弥漫着淡淡药香的书房内,一位紫衣公子倚窗而立,似乎窗口吹来的冷风实在太过强烈了,他再也止不住的咳嗽起来,却仍是没有收回看向远方的目光。
湮儿,如今的你,又在哪里?
同样在心里默念着这句的,还有此刻仍囚于地牢内的南宫羽。
郊外,一个僻静的农舍里,慕容瑾静静的坐在床头,笑看着屋内正忙碌不停的给他煎药的白衣女子的背影。
“好了,快把这些草药趁热喝下。你后背的剑伤敷了这几日的草药,也应该好了。现下,你只要再多休息几日,应该就可以下床了。”薛素湮将手中的药碗递到慕容瑾的手中,温柔笑道。

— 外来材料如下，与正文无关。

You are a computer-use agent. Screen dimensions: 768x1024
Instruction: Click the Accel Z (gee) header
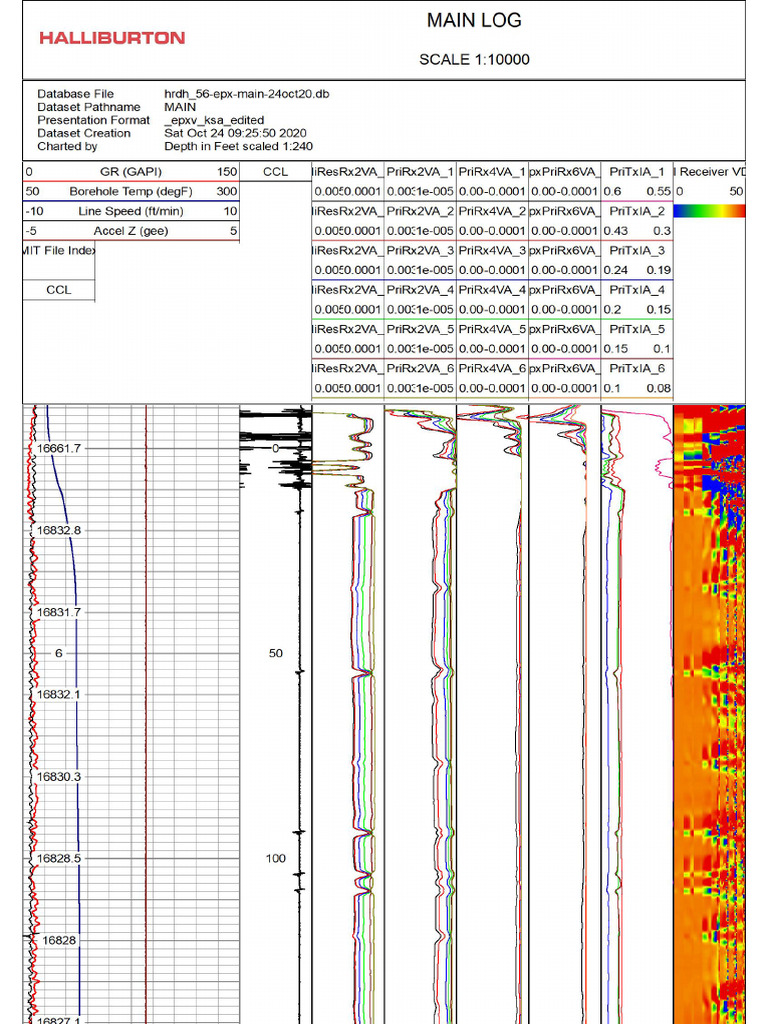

谁知,慕容瑾接过她递过来的药碗,根本没有喝的动作,只是骨碌碌转动着他那两只黑漆漆的眼珠,一动不动的盯着她看,看得她浑身不舒服,都要起鸡皮疙瘩了。薛素湮杏目圆瞪,才要发怒,慕容瑾却终于移开了目光,意味深长的笑道:“薛丫头,你总算恢复正常了,要不然,我还真不习惯呢!”
“怎么,照你这意思,我之前是不正常了?”薛素湮再也忍无可忍,双手叉腰,站在床前,怒气冲冲的瞪着床上笑得一脸得意的少年,气得牙痒痒。
要不是看他慕容瑾如今受伤在床,全当他是个病人,不得不给他好脸色瞧。她差点按捺不住,要狠狠的揍他一顿。怎么,对他好,他还不习惯了,是吧?
“唉,这狐狸总算是露出尾巴了!薛丫头,我,我可还是你的病人啊!”见她怒气冲冲的样子,慕容瑾眼中的笑意愈甚,却偏偏还摆出一脸痛苦的表情,边说着,还边声情并茂的,一手捂住胸口表演道:“啊,疼,薛丫头.,我好难受.”
“慕容瑾,你够了!你这套骗孝子的把戏,从第一天见面的时候,就早被我识破了,你省省吧!”看到慕容瑾又做出那痛苦万分的惨状,薛素湮却是皱起了眉头,头也不回的就掉头而去,她还要赶着去厨房给他慕容少爷准备晚餐呢!